What's so charming about the aurochs?
I have some material prepared for several posts, just not the time yet to finish them. Therefore, I ask for patience – more is to come soon. In the meantime, a more “philosophical” post.
Some animals do have some sort of charisma. Dinosaurs are charismatic, for example – there are millions of dinosaur fans on this world, and some of them have made it their profession. Big cats also capture the fascination of people, otherwise they would not be the focus of wallpapers or there would be no cars or weapons named after them. The aurochs has a kind of charisma too. There have been scientists, artists and cattle breeders obsessed with this animal, and there are still dozens, probably hundred or perhaps even thousands of people that are interested in this bovine, many of them in a very passionate way (and there is reason to believe that the numbers are rising). So what makes this animal that fascinating?

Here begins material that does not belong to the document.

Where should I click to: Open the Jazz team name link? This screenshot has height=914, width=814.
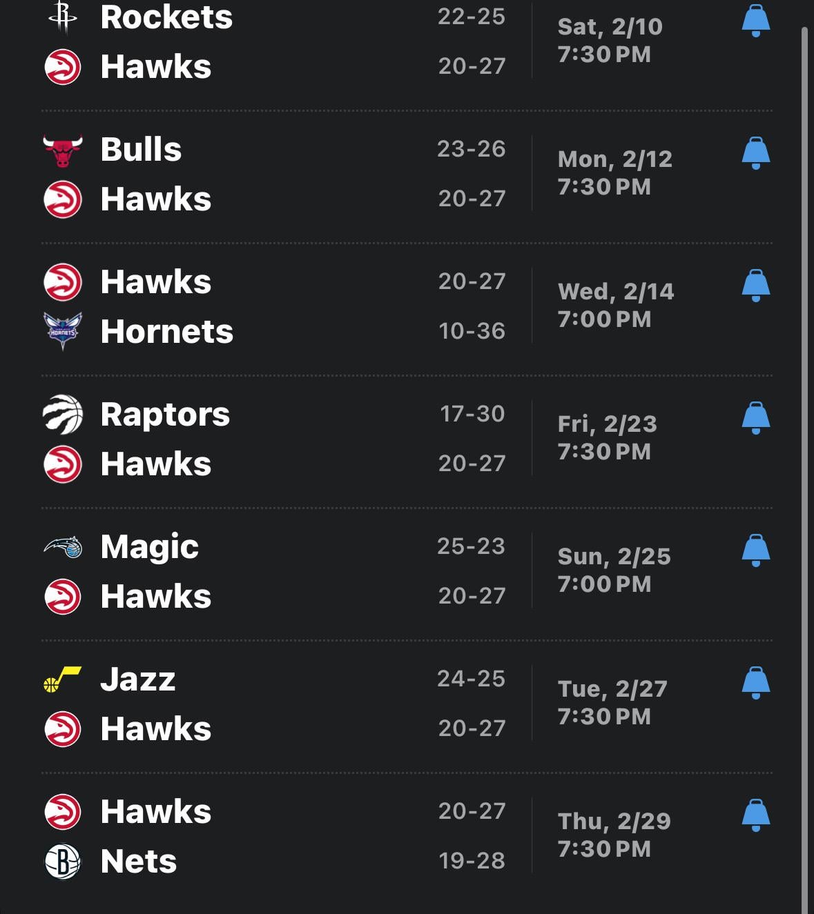click(x=138, y=679)
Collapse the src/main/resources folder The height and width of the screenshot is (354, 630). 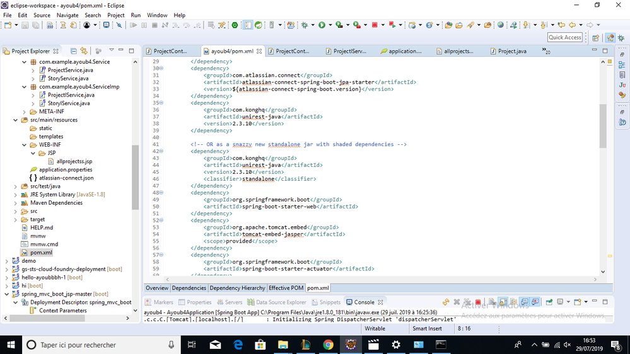point(16,120)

If the aurochs was not extinct, we would probably regard them as ordinary bovines. Surely, living aurochs would be an impressive sight – their size, their horns, their athletic energetic body. And some zoo visitors might even notice that their sexes have totally different colours, which is quite unusual for most mammals. But other wild bovines are very impressive too, and people do not usually go nuts about them.

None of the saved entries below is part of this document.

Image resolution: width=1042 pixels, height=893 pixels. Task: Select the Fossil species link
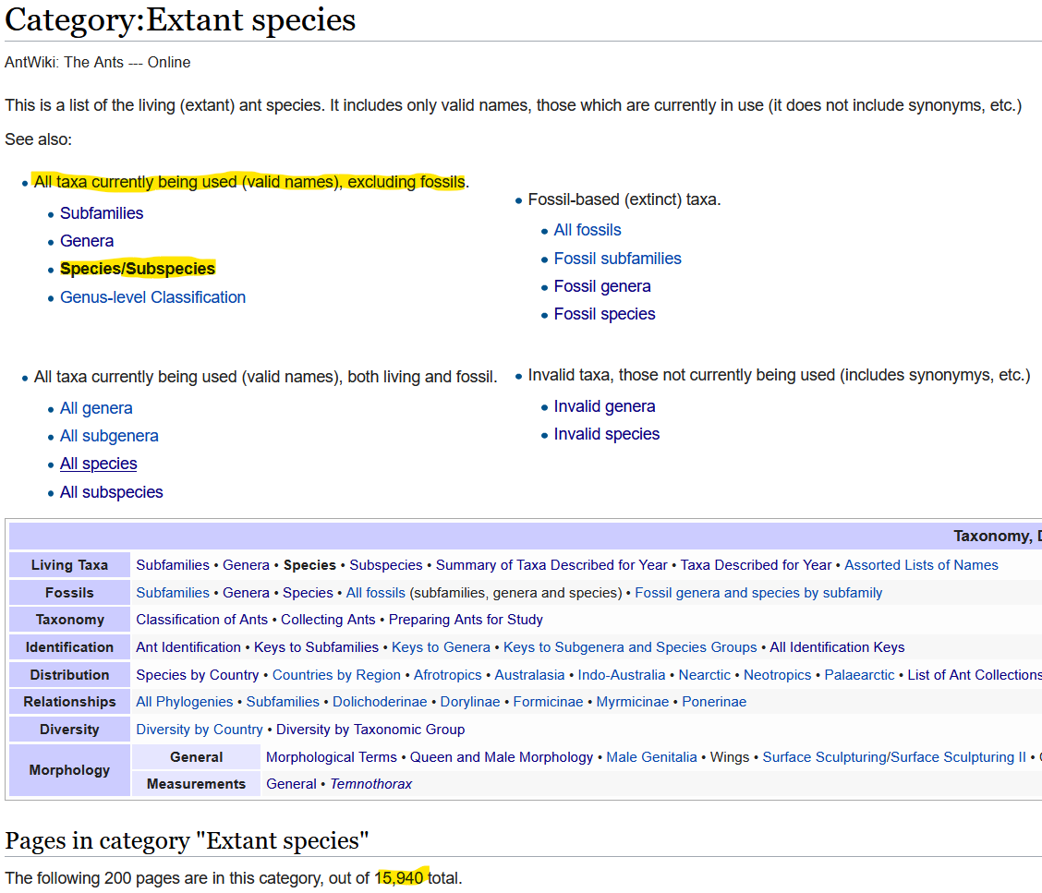point(604,314)
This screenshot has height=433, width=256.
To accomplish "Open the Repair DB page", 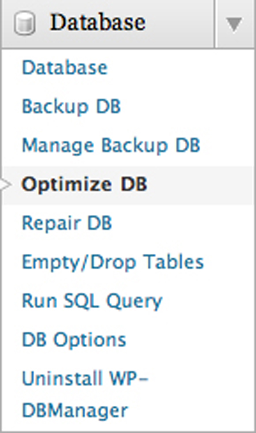I will (67, 223).

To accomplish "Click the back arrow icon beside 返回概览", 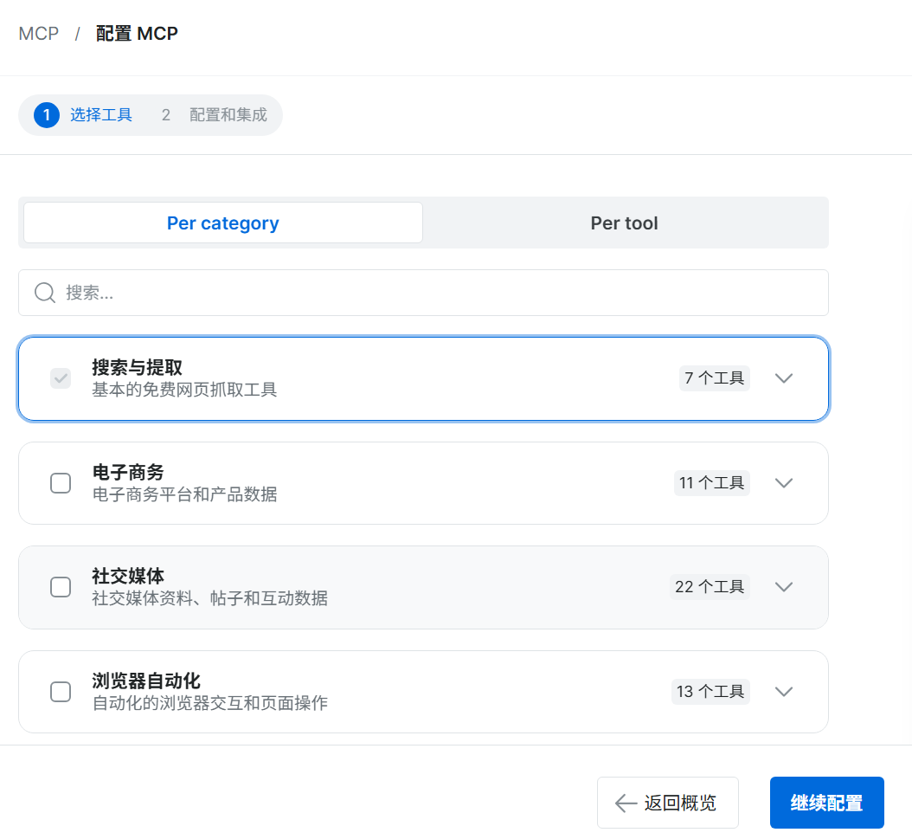I will click(626, 803).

I think it is mostly the fact that the aurochs is extinct that makes it that interesting in the first place. Particularly that it was evidently driven to extinction by man in recent times, and did not die out for unknown reasons some millennia ago. And it would be still around without anthropogenic influence. This makes the aurochs a lot more graspable. There is similar interest in other animals driven to extinction by man, such as the thylacine or the dodo (which, in any case, were both unique animals). It is the mere fact that we could still see these animals in flesh, living and breathing, if the actions of our species had been less consuming and destructive that provokes interest and emotions.
Furthermore, there is something that makes the aurochs more graspable than most other extinct animals – it has living descendants that happen to be one of our most familiar livestock, cattle. But everything in the aurochs was more spectacular, wilder – its body was larger, its horns were larger, they were athletically built and powerful, of an eye-catching contrast-rich colouration and their frizzy forelocks gave them a wild and fierce look (according to people who saw them in live). And because of the fact that they are extinct they get (wrongly) associated with mammoths and the other spectacular glacial fauna (they were, however, a key part of the not less spectacular interglacial fauna). So the aurochs is on the one side an animal we can relate to, but on the other side has an aura of being wild, untamed, strong and ancient.

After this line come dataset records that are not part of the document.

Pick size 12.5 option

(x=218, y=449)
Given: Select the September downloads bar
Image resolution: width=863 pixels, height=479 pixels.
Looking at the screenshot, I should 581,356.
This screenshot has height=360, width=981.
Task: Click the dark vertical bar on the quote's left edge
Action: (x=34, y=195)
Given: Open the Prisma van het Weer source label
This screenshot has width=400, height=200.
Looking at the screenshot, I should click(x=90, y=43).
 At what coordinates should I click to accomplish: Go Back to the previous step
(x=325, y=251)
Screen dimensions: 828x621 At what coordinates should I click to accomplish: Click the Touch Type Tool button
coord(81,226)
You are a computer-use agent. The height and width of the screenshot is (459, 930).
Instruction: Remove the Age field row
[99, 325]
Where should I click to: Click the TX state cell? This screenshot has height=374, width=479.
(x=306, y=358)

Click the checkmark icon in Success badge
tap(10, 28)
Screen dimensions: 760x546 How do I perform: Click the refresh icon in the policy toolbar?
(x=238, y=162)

The fact that the aurochs has living descendants that all preserve its trait to a greater or lesser extent is what makes it really exciting. Isn’t it fascinating to see that this one cow might have horns of a shape like the wild-type that disappeared, while the other cow might be coloured exactly like a wild cow, and isn’t tempting to try unifying all those preserved optical wild-type traits in one strain? Fortunately a number of projects try exactly that. The concept is fascinating: picking the most suited breeds, crossbreeding them and trying to achieve something that optically resembles the aurochs as far as possible. And since all those suited breeds are hardy, healthy and robust enough to survive on their own, and because cattle – as direct descendants of the aurochs – probably work ecologically in a very similar if not identical manner, such a result would not only look like the aurochs but also ecologically fill its niche and probably also behave very similar. The next best thing to cloning, and exciting to watch. It is exciting to see what has been achieved so far, to watch it progressing and to think on how it might be improved. So, here we do not only have the chance of creating a close approximation to an extinct animal with living animals in flesh and blood, and not just with pen and paper as I used to do it for years, but also to fill an ecological niche that has been made vacant by human actions.
It was exactly that chance to fill a vacant ecological with animals that resemble an extinct form that got me that much into the aurochs in 2011. Now I am one of the many aurochs enthusiasts, and it is a surprisingly rich topic – it not only includes palaeontology and zooarchaeology, but also ecology, genetics and animal breeding. I am concerning myself with that topic since almost exactly six years now, and it simply does not get boring – quite the contrary, it keeps being exciting.